Beijing Seeks to Soothe Train Jitters

Three days after the deadly derailment of a high-speed train in Wenzhou, public anger is intensifying as people are not satisfied with the government’s response. From the Wall Street Journal:

Few new details emerged Monday on causes of the deadly collision, which sent four train cars plunging off a roughly 50-foot bridge and derailed two others. China’s Railways Ministry issued a public apology for the disaster, and Minister Sheng Guangzu announced a two-month safety campaign to step up maintenance and inspection work. Vice Premier Zhang Dejiang—the top official dispatched to the accident scene—vowed Sunday to conduct a “serious” and “honest” investigation and punish those responsible.

On Sina Weibo, the most popular of China’s Twitter-like microblogging services, the overwhelming majority of the roughly 65,000 people who had participated in an online poll as of Monday evening said they were “very dissatisfied” with the government’s response. “I eagerly await the U.S. Embassy asking for an explanation from the authorities—paying close attention!” wrote Weibo user jemmba. “Would it be possible to send the CIA or FBI over to investigate?” asked another user.

Also, from McClatchy Newspapers:

…After the accident Saturday, when one train rear-ended another, the government was forced to announce a full investigation and then on Tuesday to unveil a two-month, nationwide safety review of its railways.

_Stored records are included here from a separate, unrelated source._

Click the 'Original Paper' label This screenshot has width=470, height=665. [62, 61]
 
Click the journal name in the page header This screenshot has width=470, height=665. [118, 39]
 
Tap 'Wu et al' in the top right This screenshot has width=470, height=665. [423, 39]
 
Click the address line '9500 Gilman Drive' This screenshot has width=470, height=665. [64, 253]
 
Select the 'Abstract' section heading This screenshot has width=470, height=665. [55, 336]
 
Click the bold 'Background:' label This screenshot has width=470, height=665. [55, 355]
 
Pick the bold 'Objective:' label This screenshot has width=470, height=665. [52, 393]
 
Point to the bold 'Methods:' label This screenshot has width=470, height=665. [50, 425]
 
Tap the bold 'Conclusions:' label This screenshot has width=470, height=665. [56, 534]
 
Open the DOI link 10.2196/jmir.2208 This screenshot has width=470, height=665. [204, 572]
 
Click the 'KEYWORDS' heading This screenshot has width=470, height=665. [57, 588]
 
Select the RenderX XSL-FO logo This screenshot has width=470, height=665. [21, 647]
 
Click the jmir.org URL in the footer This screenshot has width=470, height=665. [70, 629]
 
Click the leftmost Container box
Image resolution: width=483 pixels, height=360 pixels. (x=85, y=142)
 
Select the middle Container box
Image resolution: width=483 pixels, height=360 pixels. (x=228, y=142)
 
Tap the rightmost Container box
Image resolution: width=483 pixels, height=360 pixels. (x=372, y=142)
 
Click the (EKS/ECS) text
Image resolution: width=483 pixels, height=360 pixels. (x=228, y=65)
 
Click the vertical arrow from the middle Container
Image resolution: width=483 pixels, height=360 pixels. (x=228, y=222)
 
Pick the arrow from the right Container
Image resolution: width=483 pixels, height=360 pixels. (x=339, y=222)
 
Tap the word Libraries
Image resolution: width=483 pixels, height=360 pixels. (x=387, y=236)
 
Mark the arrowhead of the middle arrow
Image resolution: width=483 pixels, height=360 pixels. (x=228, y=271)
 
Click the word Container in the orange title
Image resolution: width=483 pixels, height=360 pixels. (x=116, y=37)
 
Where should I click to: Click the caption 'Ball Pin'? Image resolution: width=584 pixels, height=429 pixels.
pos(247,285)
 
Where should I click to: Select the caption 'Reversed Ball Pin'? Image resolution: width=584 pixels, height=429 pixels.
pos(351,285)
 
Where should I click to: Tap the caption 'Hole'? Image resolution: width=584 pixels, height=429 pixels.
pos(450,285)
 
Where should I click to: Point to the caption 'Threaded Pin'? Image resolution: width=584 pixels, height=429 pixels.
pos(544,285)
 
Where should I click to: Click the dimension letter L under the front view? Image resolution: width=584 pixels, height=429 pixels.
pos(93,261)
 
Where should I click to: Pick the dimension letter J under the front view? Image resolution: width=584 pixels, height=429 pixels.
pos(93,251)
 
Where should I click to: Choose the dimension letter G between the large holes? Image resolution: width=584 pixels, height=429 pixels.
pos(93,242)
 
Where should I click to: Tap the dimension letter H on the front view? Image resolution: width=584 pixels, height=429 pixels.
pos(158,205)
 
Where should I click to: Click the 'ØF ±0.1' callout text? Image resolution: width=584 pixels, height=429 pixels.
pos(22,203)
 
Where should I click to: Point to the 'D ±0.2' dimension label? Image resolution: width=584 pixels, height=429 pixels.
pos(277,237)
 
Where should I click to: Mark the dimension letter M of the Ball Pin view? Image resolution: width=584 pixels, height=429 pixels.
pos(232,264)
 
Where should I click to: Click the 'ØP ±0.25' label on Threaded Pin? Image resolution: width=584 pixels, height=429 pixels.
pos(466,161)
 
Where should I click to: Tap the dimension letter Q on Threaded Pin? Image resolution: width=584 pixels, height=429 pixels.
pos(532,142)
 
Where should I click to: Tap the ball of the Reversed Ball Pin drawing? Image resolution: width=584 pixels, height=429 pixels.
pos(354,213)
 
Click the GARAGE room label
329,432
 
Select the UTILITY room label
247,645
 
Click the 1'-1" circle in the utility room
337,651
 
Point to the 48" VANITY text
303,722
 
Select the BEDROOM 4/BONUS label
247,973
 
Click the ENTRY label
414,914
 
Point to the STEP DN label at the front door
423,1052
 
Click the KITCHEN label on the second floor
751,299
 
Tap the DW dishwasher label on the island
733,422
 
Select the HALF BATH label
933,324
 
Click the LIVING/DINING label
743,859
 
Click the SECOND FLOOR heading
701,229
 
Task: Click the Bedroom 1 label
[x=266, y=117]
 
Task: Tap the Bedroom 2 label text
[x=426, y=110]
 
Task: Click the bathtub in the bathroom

Those measures did little to silence discontent, however. Some Chinese who are following the situation expressed doubts about the official explanation for the accident, that a freak lightning strike caused the lead train to stall, setting up a following train to plow into it. Others have asked: Even if that was the case, why wasn’t the second train signaled to stop?

Beyond the specifics of the crash Saturday night in the coastal province of Zhejiang, there are broader concerns about corruption and mismanagement that have come to plague the Chinese Railways Ministry. Its former head, Liu Zhijun, was removed from his job in February after accusations that he’d taken kickbacks of more than $122 million.

Suspicions that the bullet trains are at times unreliable were buttressed Tuesday when state media confirmed that more than 20 trains running on the brand-new Beijing to Shanghai route were delayed Monday because of power failures.

One cause of public anger was the government’s decision to crush and bury one of the engines, rather than carry out a full forensic investigation on it. Today, according to the Daily Yomiuri, the train was excavated and sent to a nearby station:

On Tuesday, a hydraulic excavator recovered the car, which will apparently be relocated to a nearby station.

According to state-run Xinhua News Agency, the Chinese State Council’s investigation committee has decided to take the carriages that had fallen from a viaduct in the crash to the Wenzhou West Station for investigation.

On Sunday, the day after the accident, Chinese authorities used heavy machinery to destroy part of the crushed carriage and buried the wreckage. This has been criticized as an attempt to destroy evidence.

Public outrage is being expressed on Sina Weibo, a microblog service, as many see the government fumbling its response. From the Wall Street Journal’s China Real Time blog:

Anger and skepticism that emerged quickly after Saturday’s collision of two bullet trains in eastern China—which killed at least 39 people dead and injured more than 192—has intensified as the government has drawn fire for not being forthcoming enough with information on the disaster. Much of the criticism played out on Sina Weibo, China’s most active Twitter-like microblogging site, where the accident on Tuesday remained the most discussed item for a third-straight day.

“In the eyes of the authorities, regular people will always be gullible three-year-old children,” Weibo user Yan Youming wrote Tuesday in one of thousands of new postings on the site that took the government to task for its opaque handling of the disaster.